What you will do: Every line containing the word "computer" is to be copied from the data below.

Source information:
====================

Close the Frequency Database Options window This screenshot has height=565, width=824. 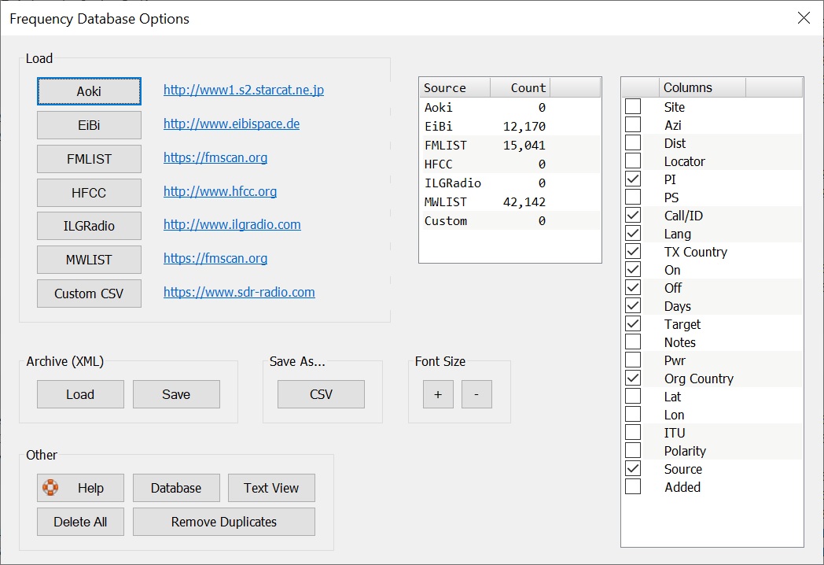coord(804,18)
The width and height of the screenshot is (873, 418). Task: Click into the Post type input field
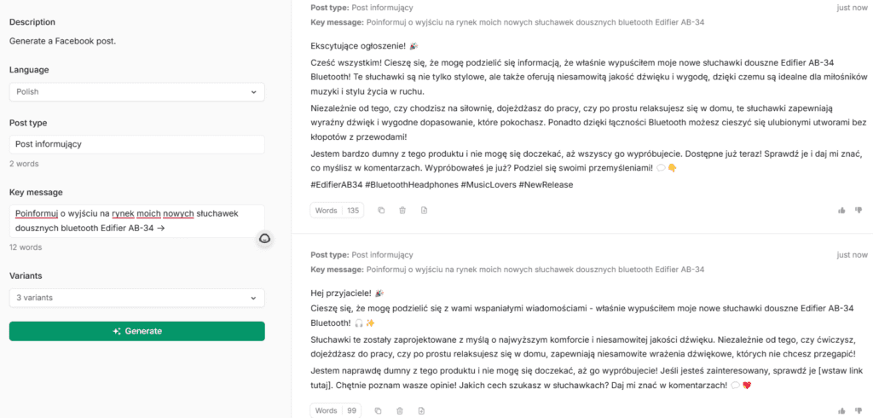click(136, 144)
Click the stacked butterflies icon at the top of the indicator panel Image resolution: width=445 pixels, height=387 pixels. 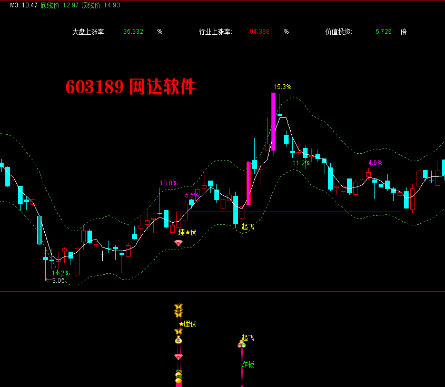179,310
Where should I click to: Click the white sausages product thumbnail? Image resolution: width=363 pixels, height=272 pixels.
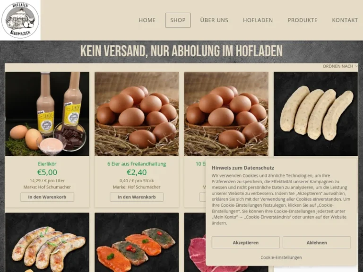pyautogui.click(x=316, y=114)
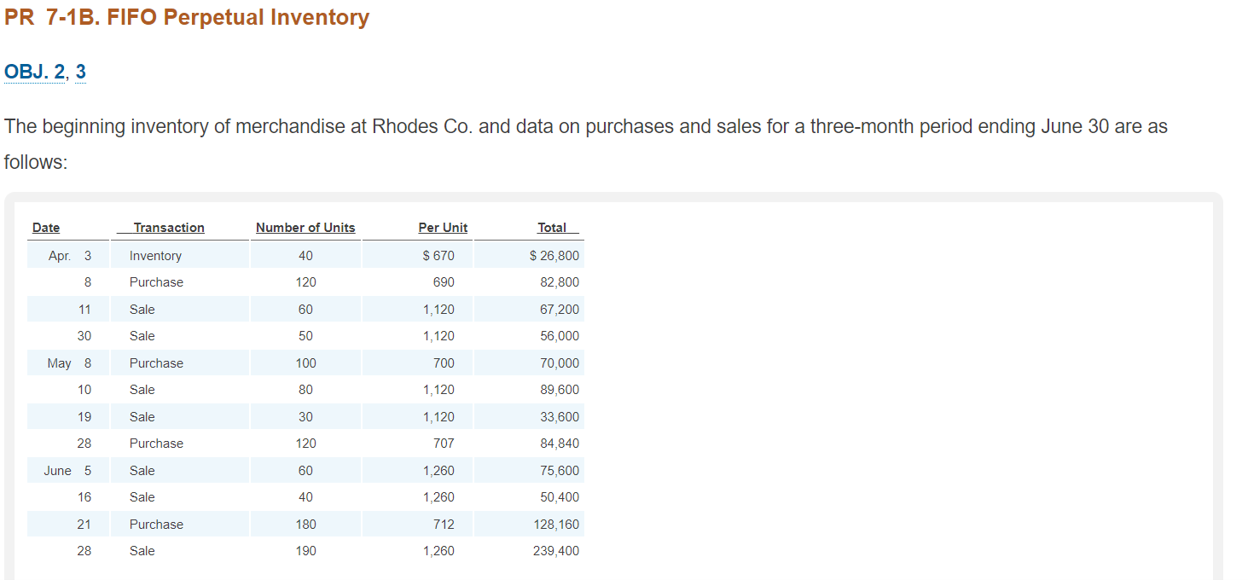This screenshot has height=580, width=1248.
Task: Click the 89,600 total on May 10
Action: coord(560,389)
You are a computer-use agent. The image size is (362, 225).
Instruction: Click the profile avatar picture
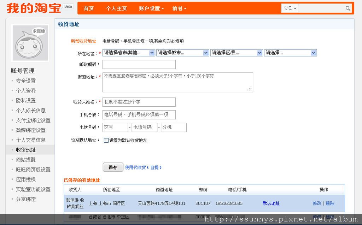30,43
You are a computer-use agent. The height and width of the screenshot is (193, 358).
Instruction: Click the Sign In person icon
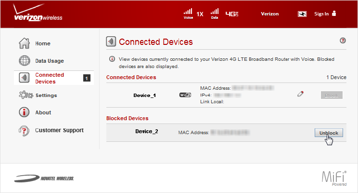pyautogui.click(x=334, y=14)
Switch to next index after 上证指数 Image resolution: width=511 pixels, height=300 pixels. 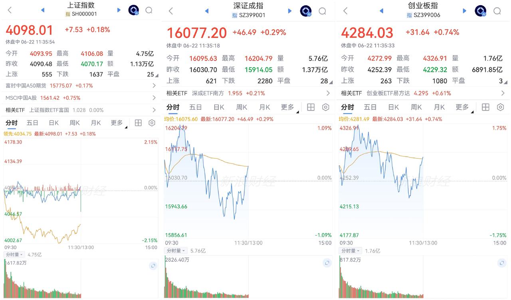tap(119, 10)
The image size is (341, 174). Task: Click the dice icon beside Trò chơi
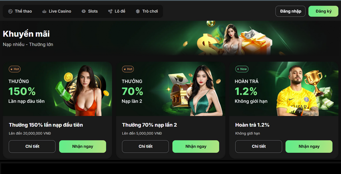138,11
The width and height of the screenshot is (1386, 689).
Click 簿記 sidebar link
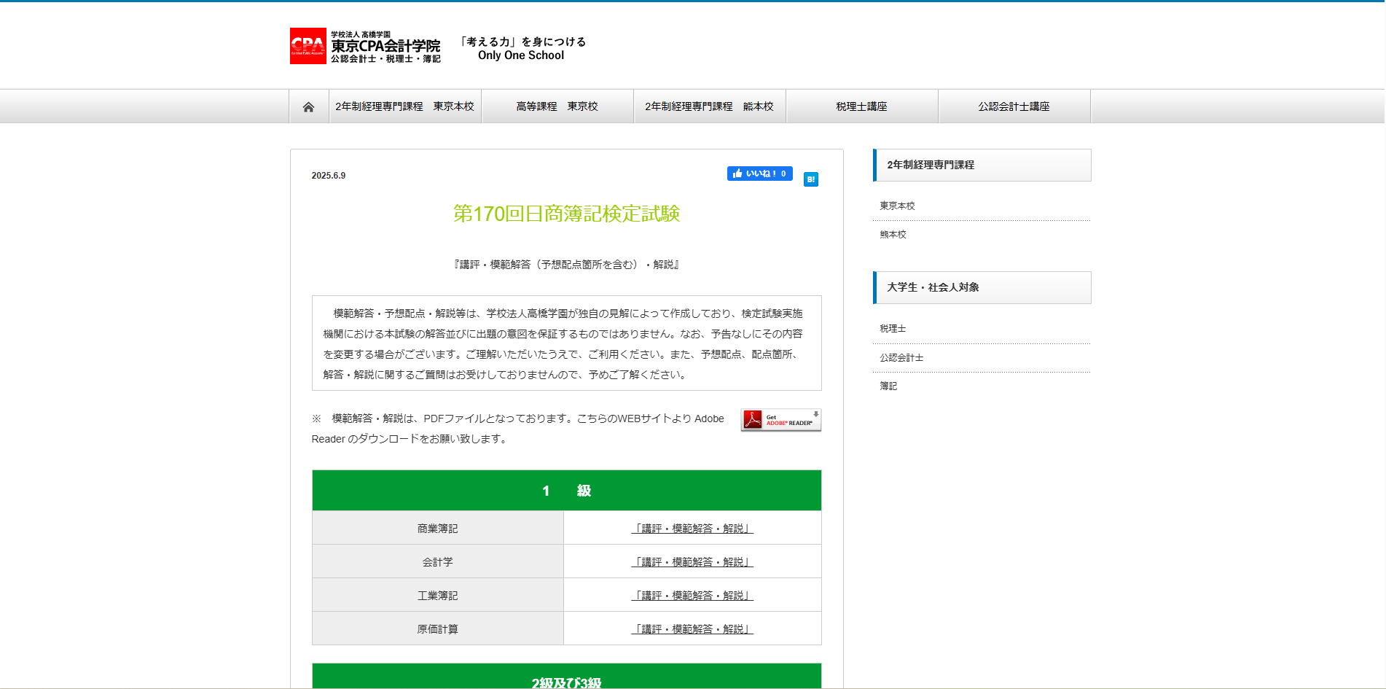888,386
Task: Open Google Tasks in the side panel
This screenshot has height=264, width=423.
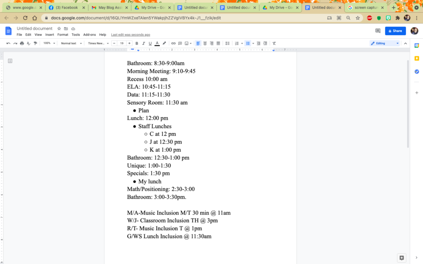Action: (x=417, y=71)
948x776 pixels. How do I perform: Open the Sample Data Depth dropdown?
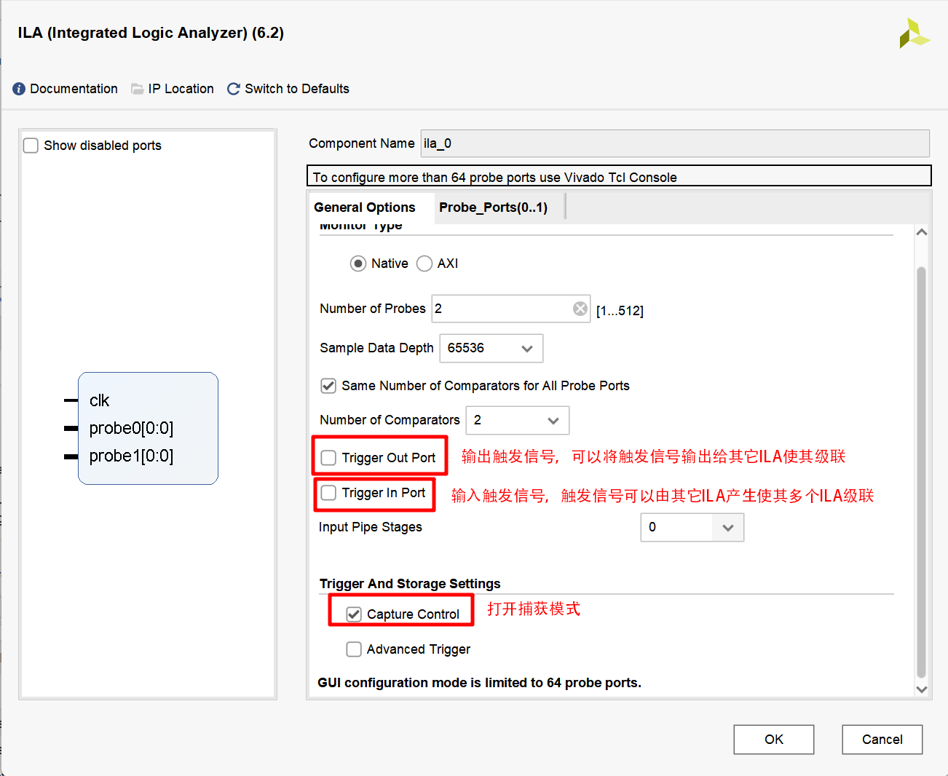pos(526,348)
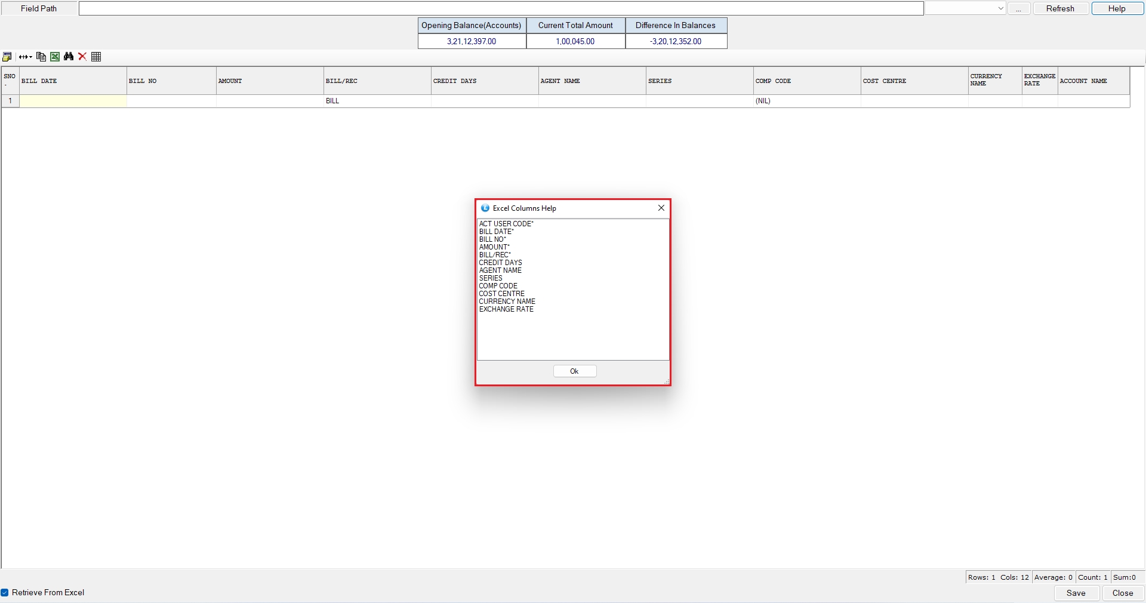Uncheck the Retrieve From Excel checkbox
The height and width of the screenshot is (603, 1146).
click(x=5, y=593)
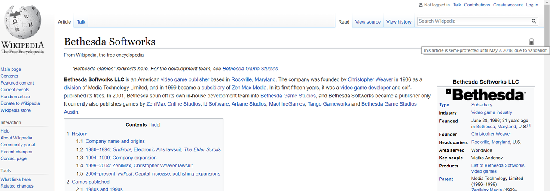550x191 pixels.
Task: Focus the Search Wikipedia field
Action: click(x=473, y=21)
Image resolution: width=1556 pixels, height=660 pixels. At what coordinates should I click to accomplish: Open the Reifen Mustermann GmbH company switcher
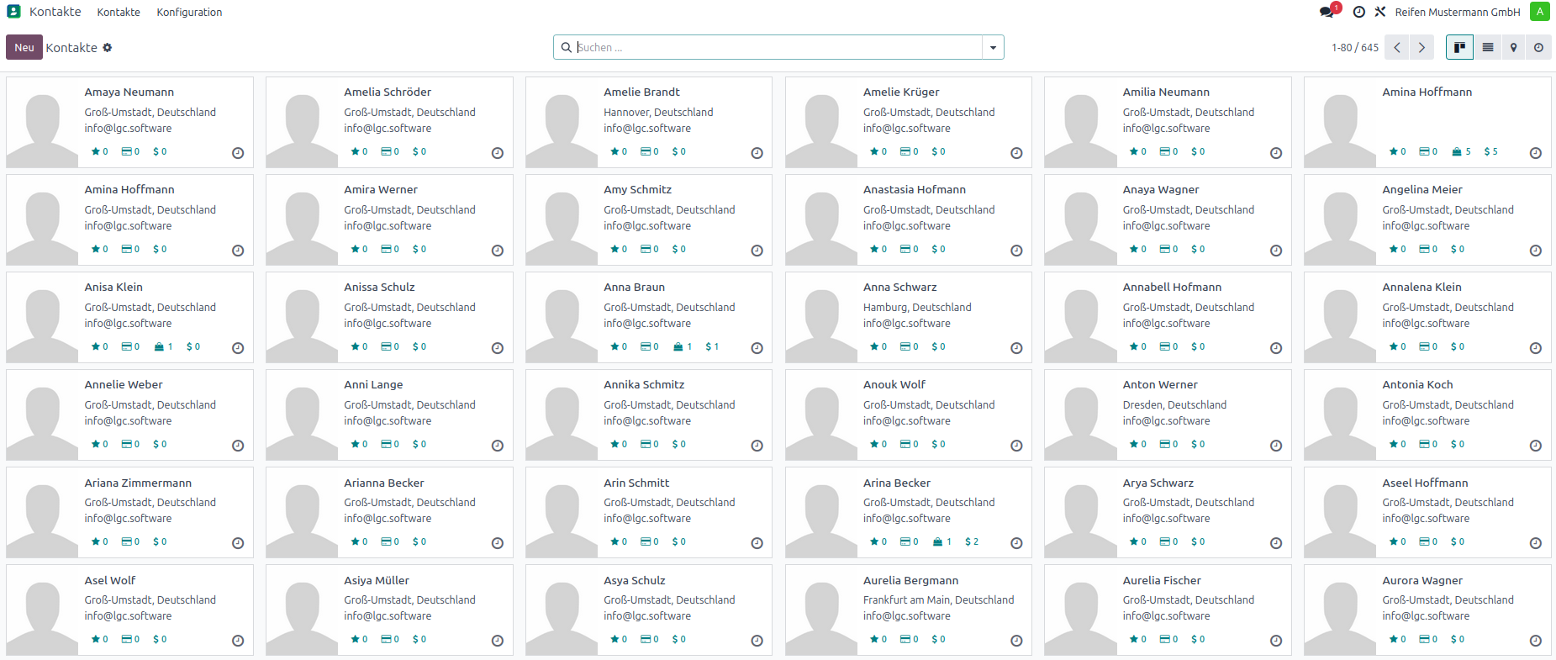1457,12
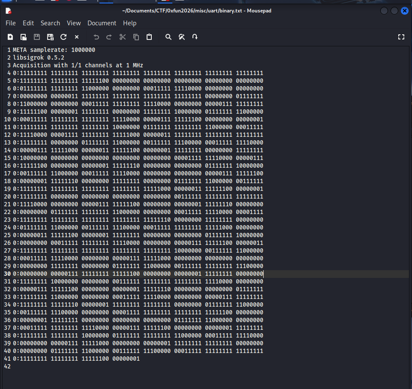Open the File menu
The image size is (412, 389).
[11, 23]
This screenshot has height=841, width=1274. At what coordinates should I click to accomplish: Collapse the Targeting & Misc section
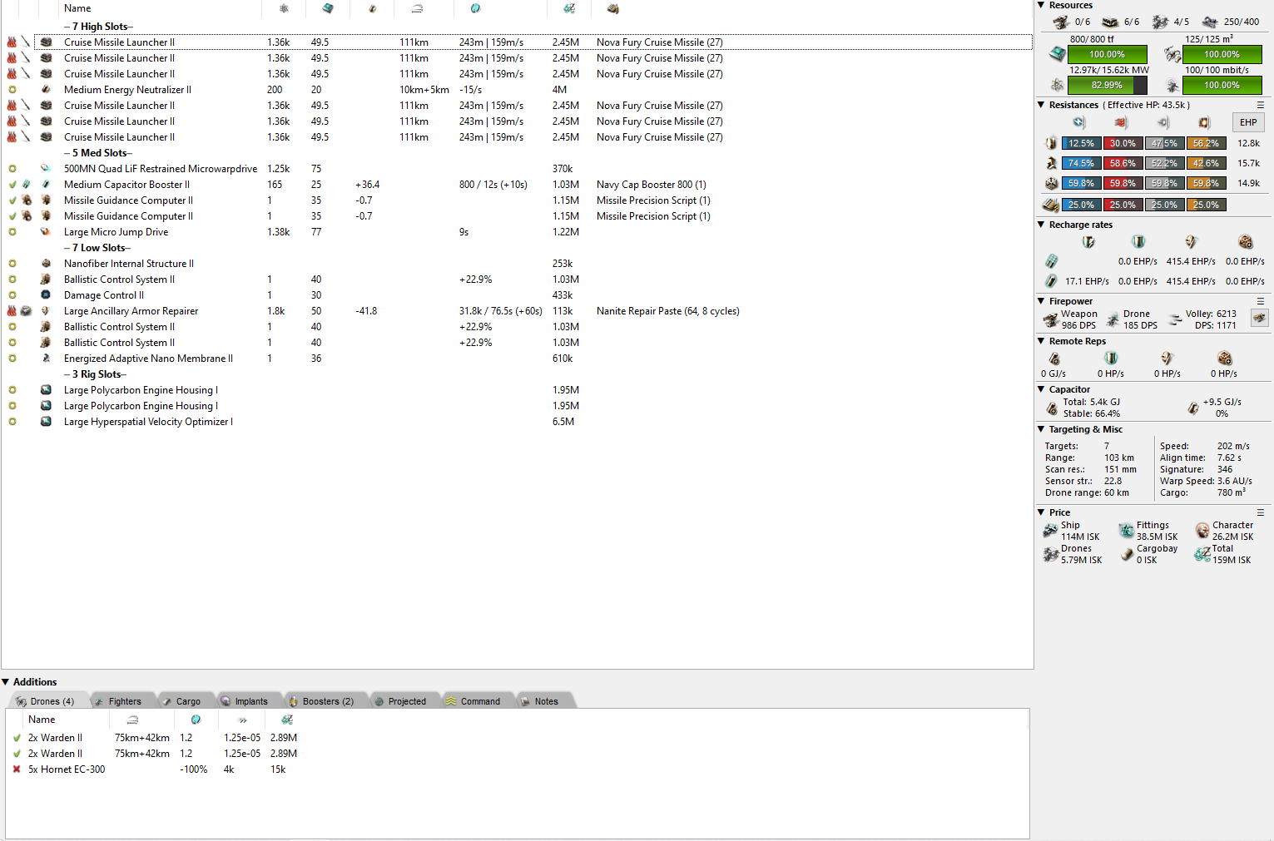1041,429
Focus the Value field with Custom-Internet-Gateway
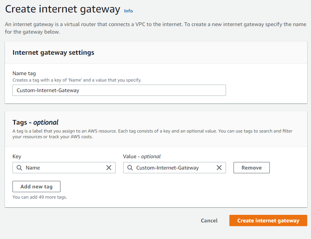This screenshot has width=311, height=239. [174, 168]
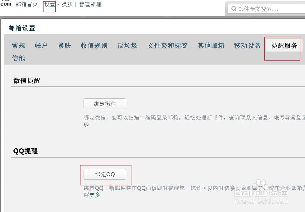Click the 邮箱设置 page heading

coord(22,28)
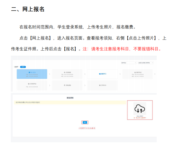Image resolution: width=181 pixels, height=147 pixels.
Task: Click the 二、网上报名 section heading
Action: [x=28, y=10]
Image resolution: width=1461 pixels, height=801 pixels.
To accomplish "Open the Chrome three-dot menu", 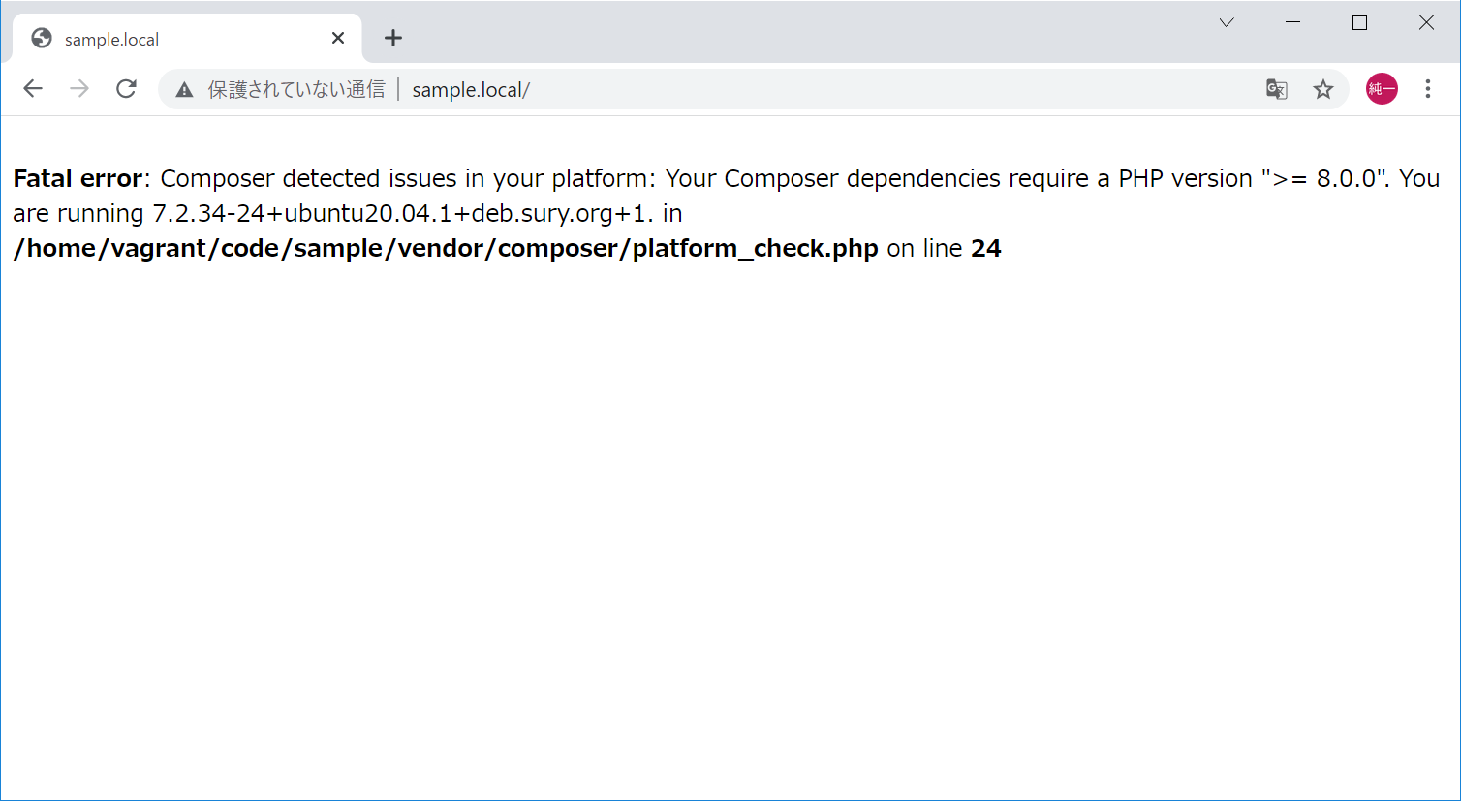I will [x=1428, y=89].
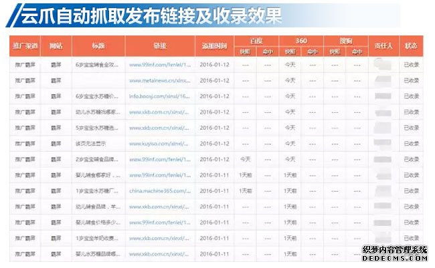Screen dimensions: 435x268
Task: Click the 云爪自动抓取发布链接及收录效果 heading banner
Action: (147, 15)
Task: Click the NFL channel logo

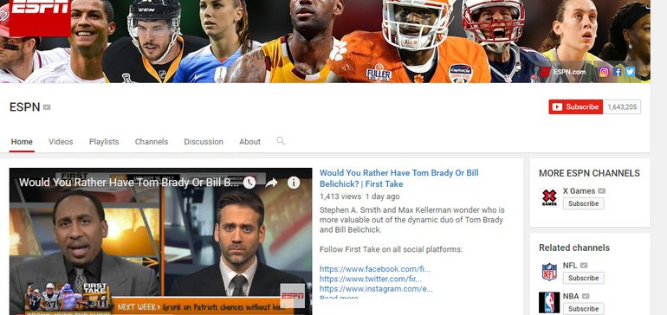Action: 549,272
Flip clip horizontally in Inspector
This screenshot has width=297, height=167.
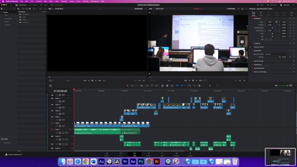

====================

Solution:
You are a computer-use agent. The image size is (362, 225).
You are a computer-use agent. The height and width of the screenshot is (193, 358).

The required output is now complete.